Friday, June 03, 2016

Willis Pyle, RIP

Retired TAG staffer Jeff Massie let us know that Willis Pyle, veteran animator, fine artist, and one of the last of the pre-war Disney animators, has passed away at 101 years of age. Jerry Beck writes:

... [M]aster animator Willis Pyle has passed away. He would’ve been 102 years old upon his next birthday.

Born in 1914, Pyle began his career at the Disney studio in 1937 as a office boy, delivering supplies to the animators. He began drawing for the studio on Pinocchio (1940), as Milt Kahl’s assistant. He also worked on Fantasia and Bambi before leaving the studio to work for Walter Lantz, and then with the First Motion Picture Unit during World War II. Pyle joined UPA after the war animating on Mr. Magoo, and on films such as Gerald McBoing Boing. Moving to New York in the 1950s, Pyle became a successful freelance animator and working on dozens of commercials for studios on both coasts. Further credits included Richard Williams feature Raggedy Ann and Andy: A Musical Adventure (1977); DePatie Freleng’s TV Special Halloween Is Grinch Night; Murakami-Wolf’s The Mouse and His Child (1978); numerous Charlie Brown specials and his animation of the classic 1966 CBS “Season’s Greetings” spot designed by R.O. Blechman. ...

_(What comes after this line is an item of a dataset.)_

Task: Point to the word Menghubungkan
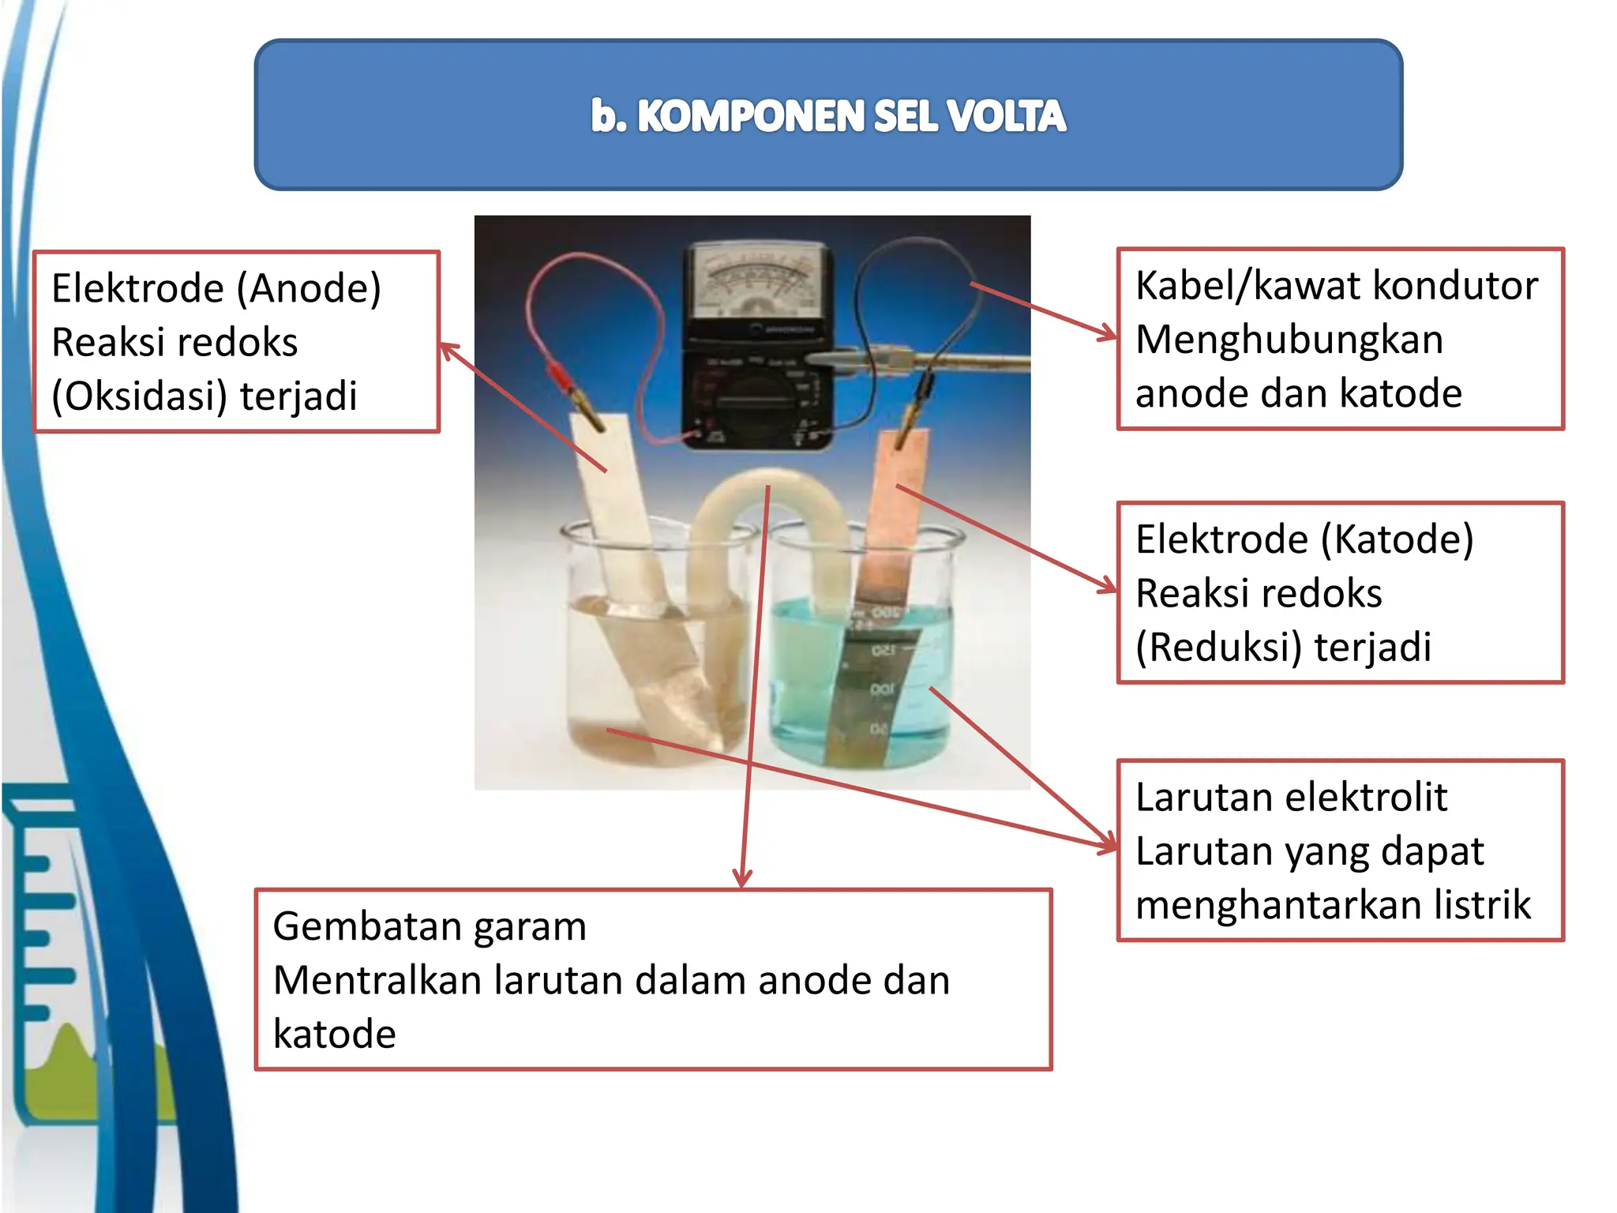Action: (x=1289, y=340)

There are almost no Disney pre-World War II animators left, here in the second decade of the 21st century. Don Lusk, who assisted and animated on Snow White, Pinocchio and Fantasia is still with us, but he is ... so far as I know ... the lone survivor from the First Golden Age of animation.


Unknown said...

The last of the over 90s in animation history include Don Lusk, Bob Givens, Xavier Atencio, Gene Deitch, Ray Favata, Tyrus Wong, Milton Quon, Joe Siracusa, Ken Mundie, Joe Hale, Ruthie Tompson, Wilma Baker, Morton Schindel, Vera Linnecar, Borge Ring, June Patterson, Hal Geer, Sam Clayberger.

Unknown said...

Who else am I missing?

Steve Hulett said...

Don Lusk is 102, and I think he's the last of the 1930s Disney animators.

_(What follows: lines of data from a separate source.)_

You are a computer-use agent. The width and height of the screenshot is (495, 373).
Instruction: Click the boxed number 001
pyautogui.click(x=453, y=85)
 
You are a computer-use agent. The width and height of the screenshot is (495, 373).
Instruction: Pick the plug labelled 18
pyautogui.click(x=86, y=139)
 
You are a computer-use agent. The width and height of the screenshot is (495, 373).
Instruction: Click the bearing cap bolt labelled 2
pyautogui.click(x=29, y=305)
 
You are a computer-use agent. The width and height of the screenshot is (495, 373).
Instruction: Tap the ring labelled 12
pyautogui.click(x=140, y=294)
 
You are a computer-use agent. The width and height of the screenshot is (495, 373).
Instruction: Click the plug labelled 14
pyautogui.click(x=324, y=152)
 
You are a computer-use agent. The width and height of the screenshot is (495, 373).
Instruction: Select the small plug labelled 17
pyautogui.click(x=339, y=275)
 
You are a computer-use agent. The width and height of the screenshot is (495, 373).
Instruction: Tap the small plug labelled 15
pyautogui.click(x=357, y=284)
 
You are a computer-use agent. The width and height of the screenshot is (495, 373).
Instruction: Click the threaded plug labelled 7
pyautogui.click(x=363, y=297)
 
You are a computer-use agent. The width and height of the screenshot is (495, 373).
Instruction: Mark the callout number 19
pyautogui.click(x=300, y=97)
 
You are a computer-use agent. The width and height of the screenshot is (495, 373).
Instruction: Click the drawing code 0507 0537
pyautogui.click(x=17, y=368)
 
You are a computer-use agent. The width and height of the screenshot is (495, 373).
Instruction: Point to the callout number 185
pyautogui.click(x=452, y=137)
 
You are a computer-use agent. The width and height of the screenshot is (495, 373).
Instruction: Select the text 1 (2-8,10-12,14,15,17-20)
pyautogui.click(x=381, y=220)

Tyrus Wong started at Disney on "Bambi" in the late thirtie, but he was a color stylist/ designer, never met Walt, and departed at the end of the picture. Mel Shaw (who died at 97) worked on "Bambi" from 1938, when it was put into development right after "Snow White".

Feel free to correct me if I'm wrong about pre WWII animators.

Unknown said...

Also over 90 is Fred Crippen and Grant Munro

Chris Sobieniak said...

It's nice to know how long the longevity of those in the animation community could be here.